Because here Patel presents a casebook of slightly astral, celestial drifting and refined pieces which hit that Eno midpoint of his definition of ambient music (music as enjoyable as it is ignorable) but which default to the former.
This is not just enjoyable for its gravity-defying qualities but transcends most ambience by its (mostly) audibly invisible incorporation of live instruments (the gorgeous Closely Kept) alongside familiar electronically generated aspects.

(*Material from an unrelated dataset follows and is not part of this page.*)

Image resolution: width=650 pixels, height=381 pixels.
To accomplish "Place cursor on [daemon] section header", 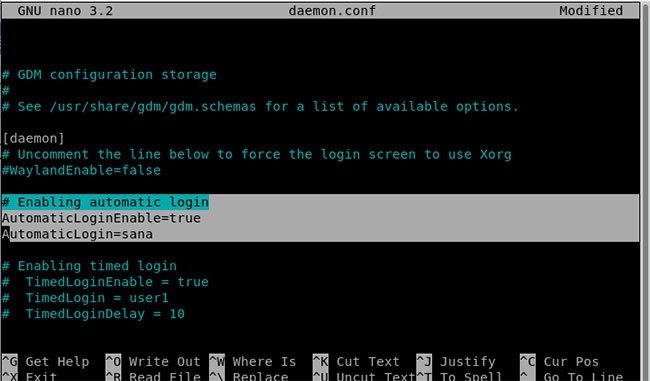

It delivers music which is at once pastorally romantic/Romantic (For Other Days) but also offers the cachet of quiet reflection, astute minimalist repetition (Since Quiet Letters which puts me in mind of the original Gavin Bryars recording of The Sinking of the Titanic) and . . . more.
And less.
Soundtracks have already beckoned (see the very moving clip below) but this album presents something much more intimate than that collective experience.
Affinity has a soft pulse, an adult melancholy in places and such an open and comforting heart it deserves a place near every fireside and in every front parlour (it's the strings, you see, and the piano on What Will Become Of Us).
And beside every CD player in the lounge for a long wine-night of reflection, comfort and closeness.
This really is quite something.
And something more than “ambient”.
Take your time on the track posted here. Its title says it all, if you stop and think. Or, if you can do the more rare thing, to stop to not think.